Auf der Build 2023 machte Microsoft ziemlich viel Aufhebens um seine wichtigste Ankündigung, den Windows Copilot. Die Idee ist einfach: KI direkt in das Betriebssystem einbauen. So wie der Edge-Browser (und bald der gesamte Stapel von Office-Apps) über eigene KI-Copiloten verfügt, wird nun auch Windows einen haben.
Aber im Gespräch mit dem Leiter der Windows- (und Surface-)Gruppe von Microsoft, Panos Panay, wollte ich einen anderen möglichen Anwendungsfall für generative KI als Werkzeug für Barrierefreiheit untersuchen. Es wurde zwar nicht ausdrücklich auf diese Weise präsentiert, aber der Zugriff auf einen virtuellen Assistenten, der tatsächlich intelligent ist und direkt in das Betriebssystem des Computers integriert ist, scheint in Bezug auf die Barrierefreiheit sicherlich einen erheblichen Mehrwert zu bieten.

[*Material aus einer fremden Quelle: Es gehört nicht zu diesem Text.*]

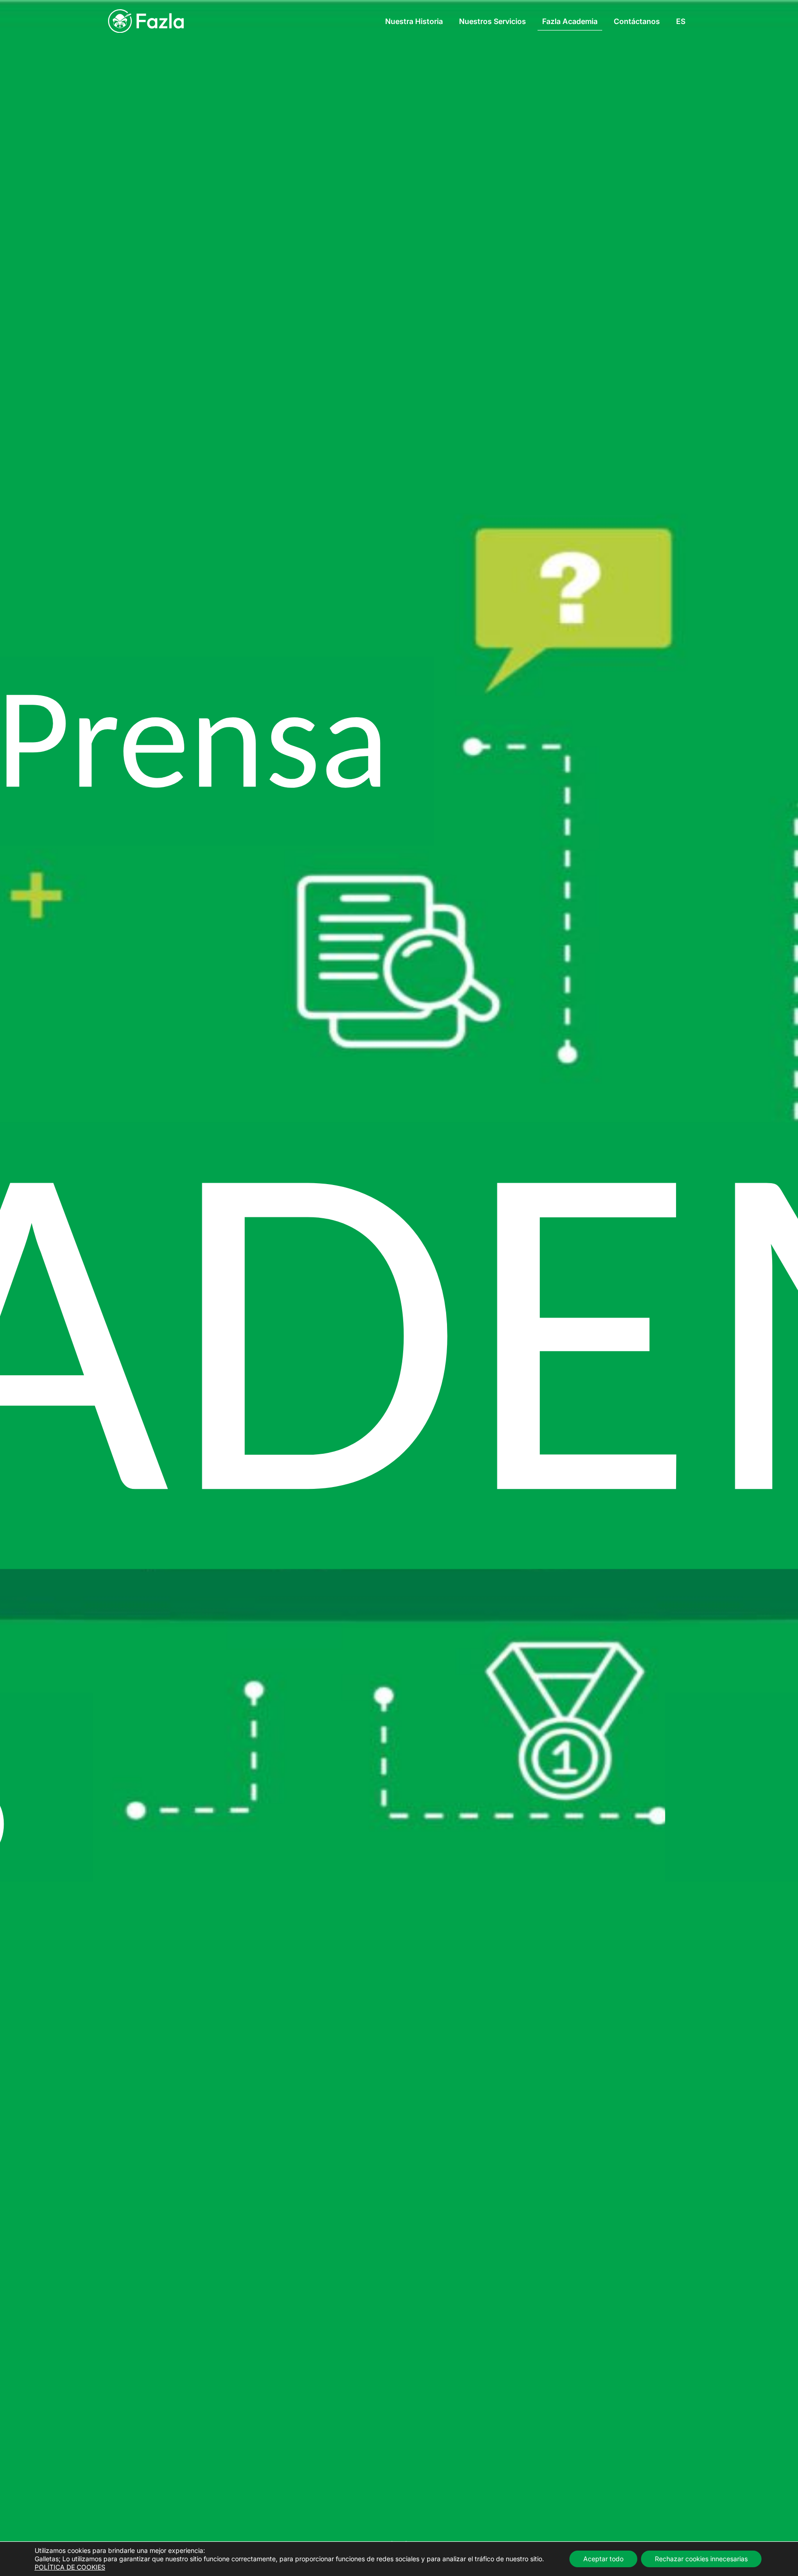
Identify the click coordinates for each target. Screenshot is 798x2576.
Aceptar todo (603, 2559)
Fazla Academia (570, 21)
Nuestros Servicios (492, 21)
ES (680, 21)
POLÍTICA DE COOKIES (70, 2567)
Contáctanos (637, 21)
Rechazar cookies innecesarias (701, 2559)
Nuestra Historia (414, 21)
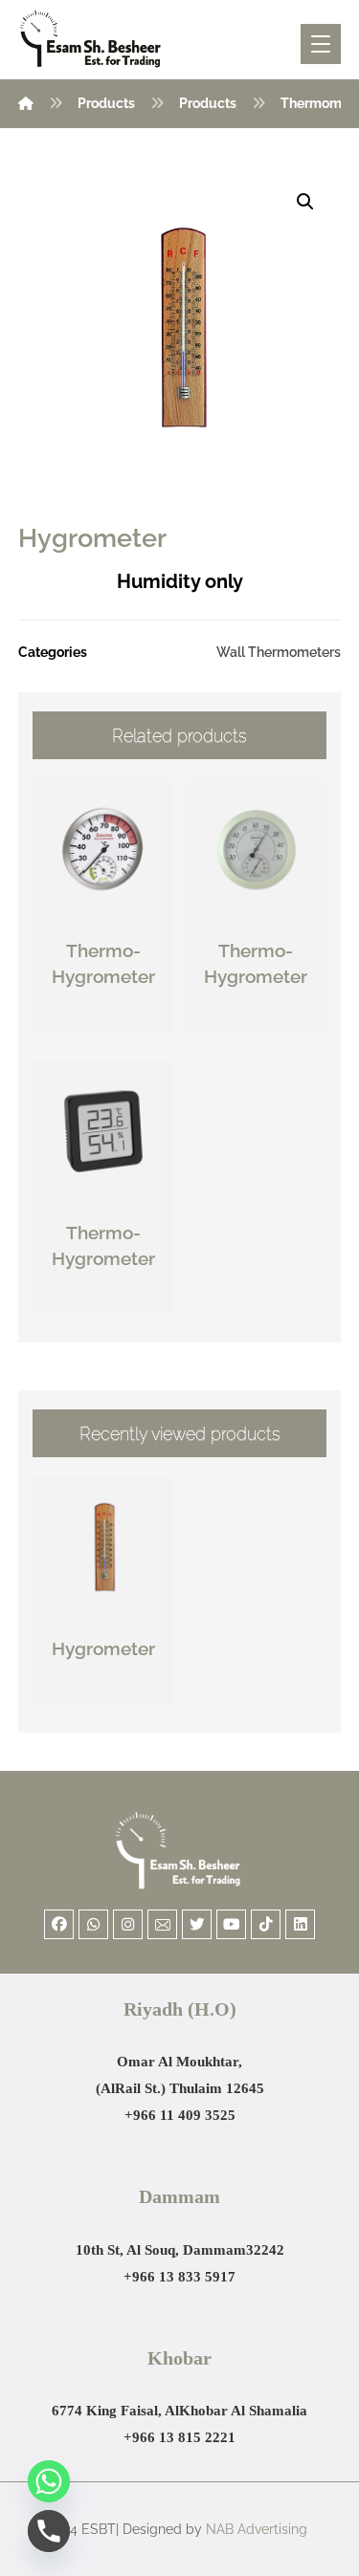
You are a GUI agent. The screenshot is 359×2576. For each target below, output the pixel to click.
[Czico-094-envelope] (162, 1924)
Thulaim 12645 (216, 2088)
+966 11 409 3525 (180, 2115)
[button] (305, 202)
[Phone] (49, 2531)
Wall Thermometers (278, 652)
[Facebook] (59, 1924)
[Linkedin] (300, 1924)
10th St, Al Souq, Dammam (161, 2250)
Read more (113, 1018)
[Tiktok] (265, 1924)
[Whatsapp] (93, 1924)
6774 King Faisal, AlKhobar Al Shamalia (179, 2410)
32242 (265, 2250)
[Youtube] (231, 1924)
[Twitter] (197, 1924)
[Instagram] (128, 1924)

Als ich Panay danach fragte, war er von der Idee begeistert. „Ich brenne so sehr für diesen Bereich. Wenn Copilot sich zu präsentieren beginnt, merkt man, dass es für einen funktioniert, unabhängig von der Art der Eingabe.“
Microsoft ist kein Neuling in der Welt der Barrierefreiheit – tatsächlich hat das Unternehmen sein Angebot in letzter Zeit in vielerlei Hinsicht erweitert, sei es durch Funktionen in Windows wie Live Captions oder seine modularen Adaptive Accessories. Aber mit Windows Copilot gibt es eine neue Möglichkeit, alles zusammenzuführen.

Eine grundlegende Suchfunktion gab es in Windows schon immer, aber wenn man sie hyperintelligent macht, wird sie zum ultimativen Barrierefreiheitstool. Insbesondere der Windows Copilot könnte denjenigen helfen, die auf die eine oder andere Weise Schwierigkeiten haben, ihren Computer vollständig zu bedienen.
„Wenn Sie an die Zugänglichkeit denken, sei es ein Problem mit der Fingerfertigkeit oder ob Sie die Sprache verwenden oder nur schreiben oder nur tippen möchten – egal, welche Art der Eingabe Sie verwenden –, der Copilot wird es berücksichtigen“, sagte Panay.
Die Möglichkeit, das Betriebssystem vollständig über Sprache oder Text vom Windows Copilot aus zu steuern, scheint für manche eine äußerst nützliche Funktion zu sein. Aber der noch größere Nutzen von Windows Copilot liegt in seiner Erkennungsfunktion.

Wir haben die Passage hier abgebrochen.